Files
gitlab-foss/doc/development/application_slis/sidekiq_execution.md
2025-05-30 00:20:13 +00:00

81 lines
3.8 KiB
Markdown

---
stage: Platforms
group: Scalability
info: Any user with at least the Maintainer role can merge updates to this content. For details, see https://docs.gitlab.com/development/development_processes/#development-guidelines-review.
title: Sidekiq execution SLIs (service level indicators)
---
{{< history >}}
- [Introduced](https://gitlab.com/groups/gitlab-com/gl-infra/-/epics/700) in GitLab 16.0. This version of Sidekiq execution SLIs replaces the old version of the SLI where you can now drill down by workers in the [Application SLI Violations dashboard](https://dashboards.gitlab.net/d/general-application-sli-violations/general-application-sli-violations?orgId=1&var-PROMETHEUS_DS=Global&var-environment=gprd&var-stage=main&var-product_stage=All&var-stage_group=All&var-component=sidekiq_execution) for stage groups.
{{< /history >}}
{{< alert type="note" >}}
This SLI is used for service monitoring. But not for [error budgets for stage groups](../stage_group_observability/_index.md#error-budget)
by default.
{{< /alert >}}
The Sidekiq execution Apdex measures the duration of successful jobs completion as an indicator for
application performance.
The error rate measures unsuccessful jobs completion when exception occurs as an indicator for
server misbehavior.
- `gitlab_sli_sidekiq_execution_apdex_total`: This counter gets
incremented for every successful job execution that does not result in an exception. It ensures slow jobs are not
counted twice, because the job is already counted in the error SLI.
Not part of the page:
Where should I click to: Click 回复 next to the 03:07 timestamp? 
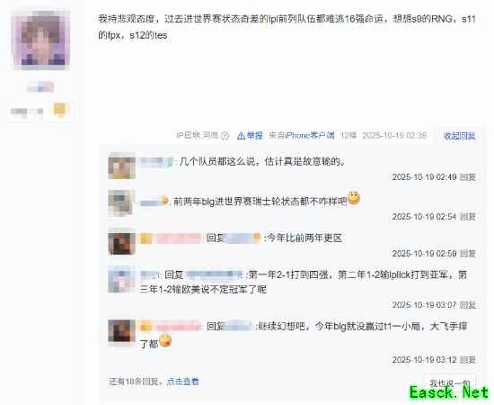[468, 305]
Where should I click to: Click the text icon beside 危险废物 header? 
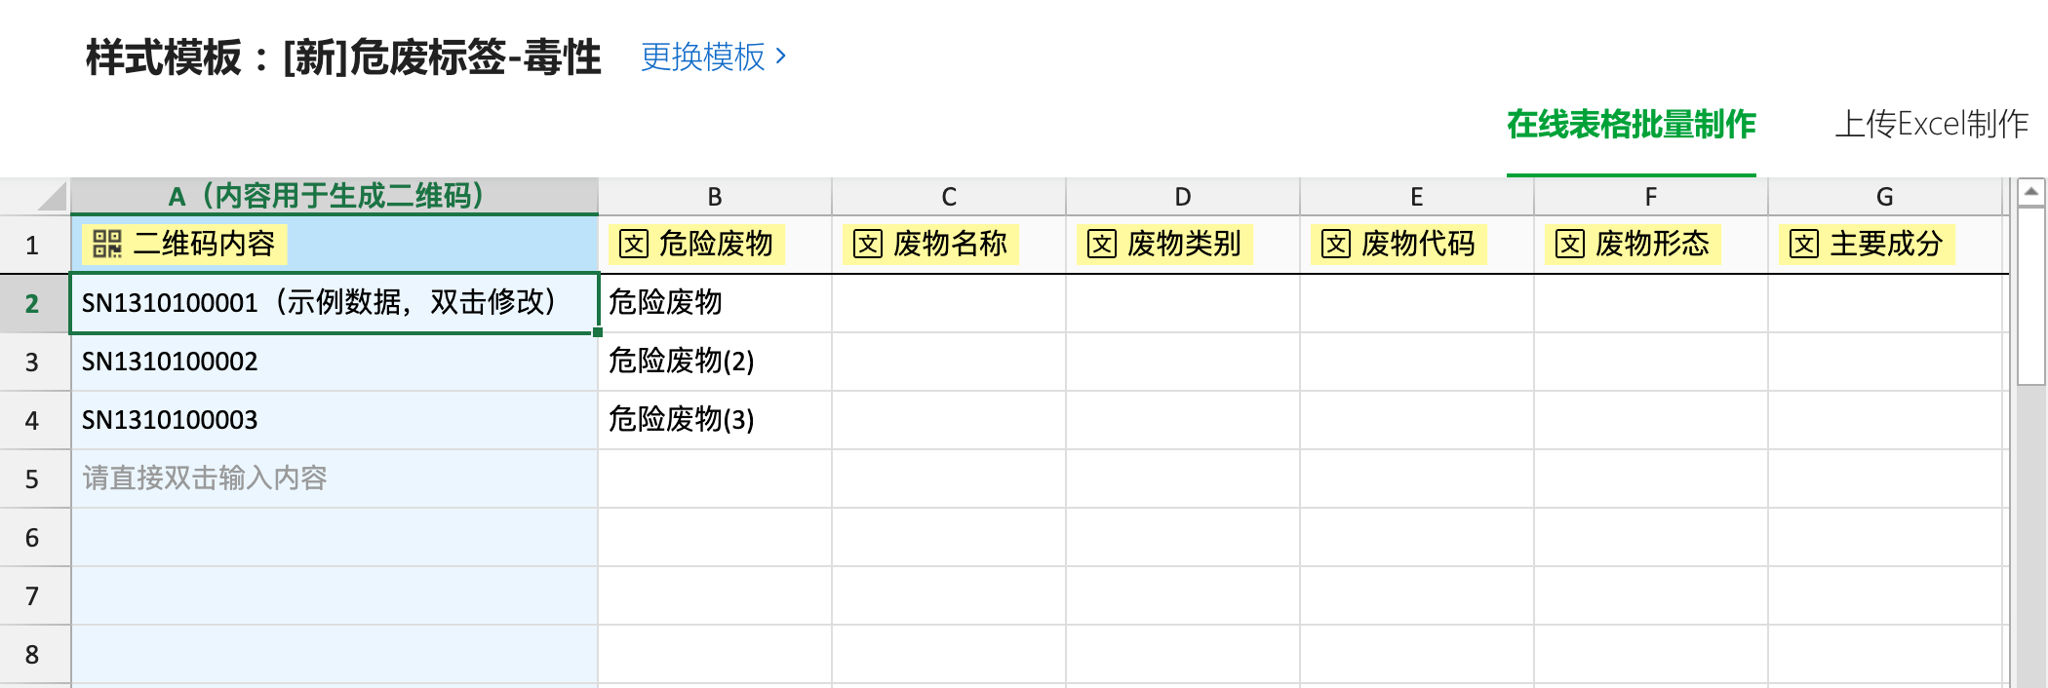[634, 244]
- `gitlab_sli_sidekiq_execution_apdex_success_total`: This counter gets
incremented for every successful job that performed faster than
the [defined target duration depending on the job urgency](../sidekiq/worker_attributes.md#job-urgency).
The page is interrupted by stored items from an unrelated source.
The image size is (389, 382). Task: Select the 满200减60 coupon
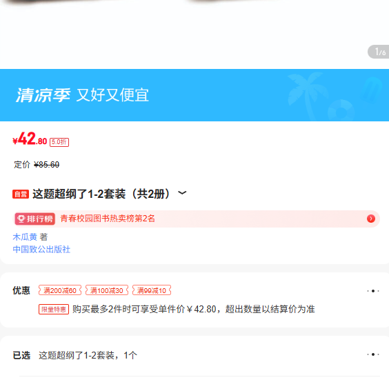click(x=60, y=290)
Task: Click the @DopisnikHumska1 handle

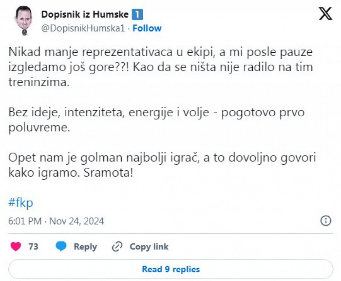Action: [x=83, y=28]
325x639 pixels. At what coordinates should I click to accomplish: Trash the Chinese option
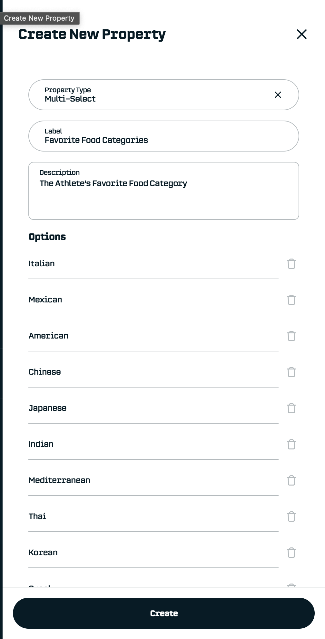tap(291, 372)
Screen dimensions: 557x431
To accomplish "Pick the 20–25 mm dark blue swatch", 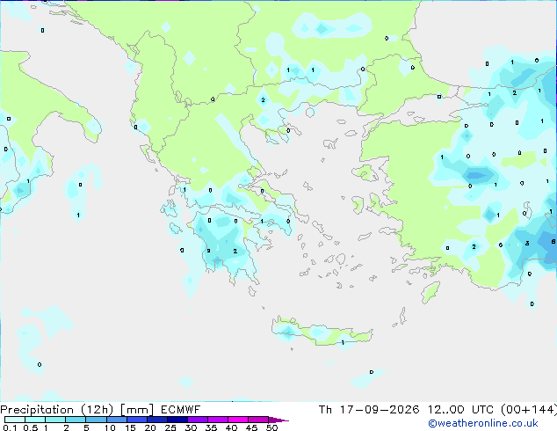I will click(157, 420).
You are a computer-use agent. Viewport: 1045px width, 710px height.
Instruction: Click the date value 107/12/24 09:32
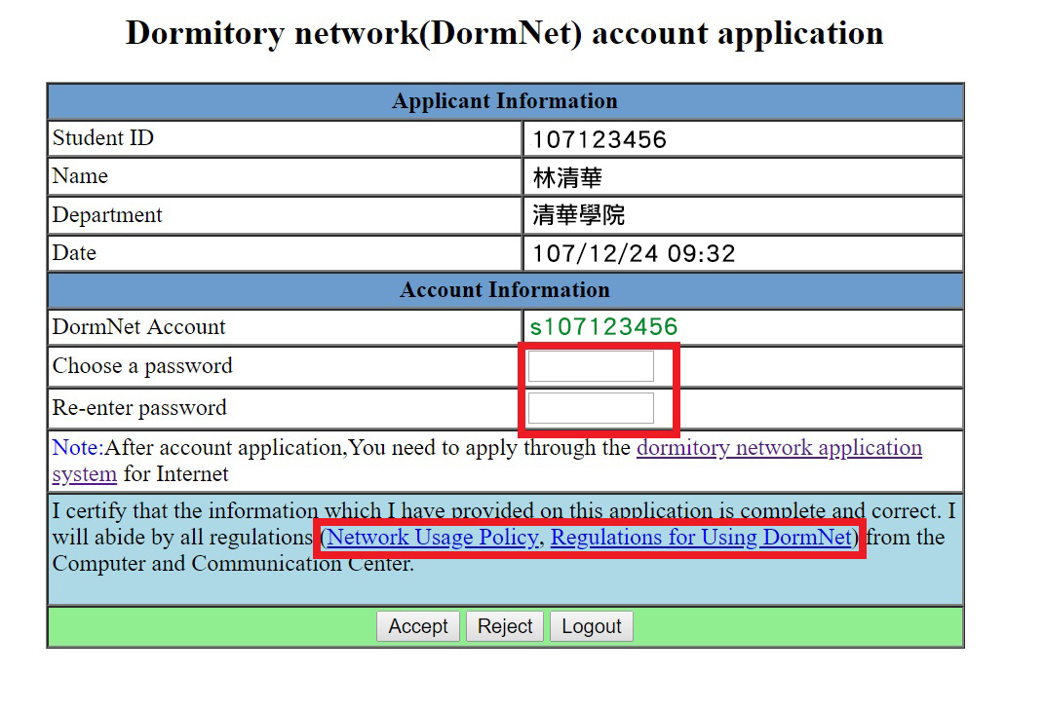pyautogui.click(x=634, y=254)
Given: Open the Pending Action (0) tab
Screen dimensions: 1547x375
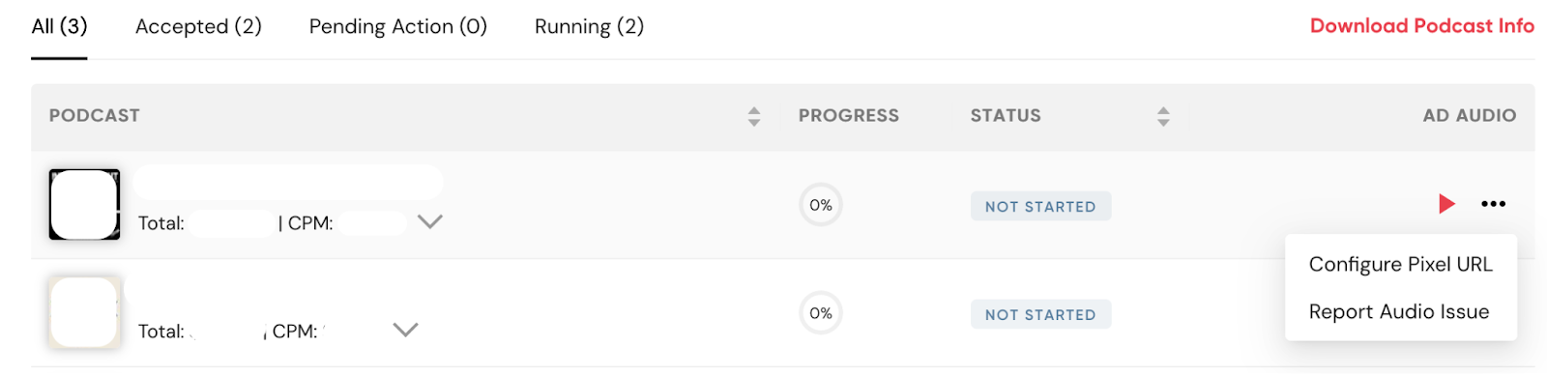Looking at the screenshot, I should coord(397,26).
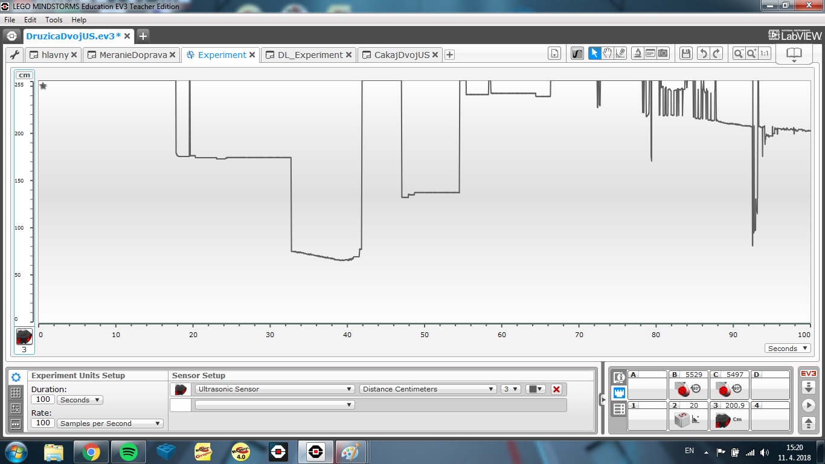Click the snapshot camera icon

[664, 54]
- `gitlab_sli_sidekiq_execution_error_total`: This counter gets
incremented for every job that encountered an exception.
- `gitlab_sli_sidekiq_execution_total`: This counter gets
incremented for every job execution.
These counters are labeled with:
- `worker`: The identification of the worker.
- `feature_category`: The feature category specified for that worker.
- `urgency`: The urgency attribute specified for that worker.
- `external_dependencies`: The boolean value `yes` or `no` based on the [external dependencies attribute](../sidekiq/worker_attributes.md#jobs-with-external-dependencies).
- `queue`: The queue in which the job is running.
For more information about these SLIs, see the [Sidekiq SLIs documentation](https://gitlab.com/gitlab-com/runbooks/-/blob/master/docs/sidekiq/sidekiq-slis.md) in runbooks.
## Adjusting job urgency
Not all workers perform the same type of work, so it is possible to
define different urgency levels for different jobs. A job with a
lower urgency can have a longer execution duration than jobs with high urgency.
For more information on the execution latency requirement and how to set a job's urgency, see the [Sidekiq worker attributes page](../sidekiq/worker_attributes.md#job-urgency).
### Error budget attribution and ownership
This SLI is used for service level monitoring. It feeds into the
[error budget for stage groups](../stage_group_observability/_index.md#error-budget).
The workers for the SLI feed into a group's error budget based on the
[feature category declared on it](../feature_categorization/_index.md).
To know which workers are included for your group, see the
Sidekiq Completion Rate panel on the
[group dashboard for your group](https://dashboards.gitlab.net/dashboards/f/stage-groups/stage-groups).
In the **Budget Attribution** row, the **Sidekiq Execution Apdex** log link shows you
how many jobs are not meeting the 10 second or 300 second target.
## Jobs with external dependencies
Jobs with [external dependencies](../sidekiq/worker_attributes.md#jobs-with-external-dependencies) are excluded from
the Apdex and error ratio calculation.